Sécurité au travail : quand la productivité prime sur la prévention

Un travailleur empalé par une tige d’acier sur un chantier montréalais : l’image choc fait les manchettes, le sauvetage spectaculaire mobilise les réseaux sociaux. Mais au-delà du drame individuel, cet accident soulève une question systémique que nous préférons souvent éviter : la sécurité au travail est-elle réellement une priorité dans nos milieux de construction, ou demeure-t-elle un idéal sacrifié sur l’autel des délais serrés et des budgets comprimés? Les données disponibles suggèrent que ce type d’incident n’est pas une simple fatalité, mais le symptôme d’un déséquilibre structurel entre pression économique et culture de prévention.

Les statistiques de la CNESST montrent que le secteur de la construction demeure l’un des plus dangereux au Québec, tant en matière de lésions professionnelles que d’accidents graves.
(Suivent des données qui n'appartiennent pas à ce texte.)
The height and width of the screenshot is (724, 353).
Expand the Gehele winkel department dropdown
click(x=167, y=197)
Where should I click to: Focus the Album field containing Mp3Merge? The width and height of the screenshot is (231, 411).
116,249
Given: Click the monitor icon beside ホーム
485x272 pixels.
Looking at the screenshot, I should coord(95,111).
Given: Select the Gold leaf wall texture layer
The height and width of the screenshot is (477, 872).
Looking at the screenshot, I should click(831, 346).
Chaque année, des milliers de lésions professionnelles y sont reconnues, dont une part importante pourrait être évitée par une application rigoureuse des normes existantes. Le problème n’est donc pas tant l’absence de règles que leur mise en œuvre inégale : trop souvent, les inspections arrivent après coup, les amendes sont jugées insuffisamment dissuasives par plusieurs observateurs, et les incitatifs économiques peuvent favoriser ceux qui coupent les coins ronds plutôt que ceux qui investissent dans la prévention.

La pression sur les délais constitue un facteur aggravant rarement abordé dans les enquêtes post-accident. Les donneurs d’ouvrage imposent parfois des échéanciers difficiles à respecter, les sous-traitants multiplient les heures supplémentaires pour honorer les contrats, et les travailleurs eux-mêmes peuvent hésiter à signaler des situations dangereuses par crainte de ralentir le chantier ou de compromettre leur emploi. Cette dynamique crée un environnement où la sécurité devient négociable, une variable d’ajustement plutôt qu’une ligne rouge infranchissable. De nombreuses études ont par ailleurs montré qu’un chantier sécuritaire peut aussi être plus productif à long terme, avec moins d’arrêts, moins de litiges et une meilleure rétention de la main-d’œuvre qualifiée.
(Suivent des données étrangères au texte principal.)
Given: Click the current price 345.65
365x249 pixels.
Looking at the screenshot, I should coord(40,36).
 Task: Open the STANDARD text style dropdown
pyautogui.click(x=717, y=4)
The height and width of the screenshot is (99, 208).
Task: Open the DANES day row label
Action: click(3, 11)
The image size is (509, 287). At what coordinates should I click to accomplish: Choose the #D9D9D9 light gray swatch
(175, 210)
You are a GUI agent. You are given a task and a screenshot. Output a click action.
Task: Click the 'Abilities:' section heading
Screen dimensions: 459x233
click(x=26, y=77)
La responsabilité ne peut reposer uniquement sur les épaules des travailleurs ou même des contremaîtres de terrain. Elle doit remonter jusqu’aux gestionnaires de projets, aux entrepreneurs généraux et aux décideurs publics qui approuvent des appels d’offres fortement axés sur le plus bas soumissionnaire, sans toujours tenir compte de façon suffisante des capacités réelles de prévention. La CNESST dispose de pouvoirs d’inspection et de sanction, mais ses ressources demeurent limitées face à l’ampleur du territoire et du nombre de chantiers à couvrir. Une réforme en profondeur pourrait inclure des audits préventifs plus fréquents, des mécanismes renforçant la prise en compte de la sécurité dans l’octroi des contrats publics, et surtout une culture d’entreprise où signaler un danger devient un acte de professionnalisme plutôt qu’un frein à la production.
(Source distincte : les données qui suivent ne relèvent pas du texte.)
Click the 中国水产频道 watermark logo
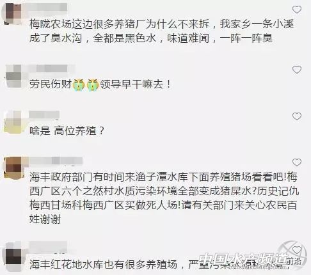This screenshot has width=311, height=275. point(253,258)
Derrière chaque accident du travail se cache une histoire personnelle bouleversée, une famille ébranlée, mais aussi une défaillance collective. Faire de la sécurité une véritable priorité signifie accepter que certains projets coûtent plus cher ou prennent plus de temps, que les marges de profit doivent parfois céder le pas à l’investissement en équipement et en formation. C’est une question de dignité humaine autant que d’efficacité économique : aucun chantier, aucun délai, aucun budget ne justifie qu’un travailleur rentre chez lui blessé ou ne rentre pas du tout. Les données existent, les solutions aussi. Reste à savoir si nous aurons collectivement la volonté politique et sociale de les mettre en œuvre avant le prochain accident évitable.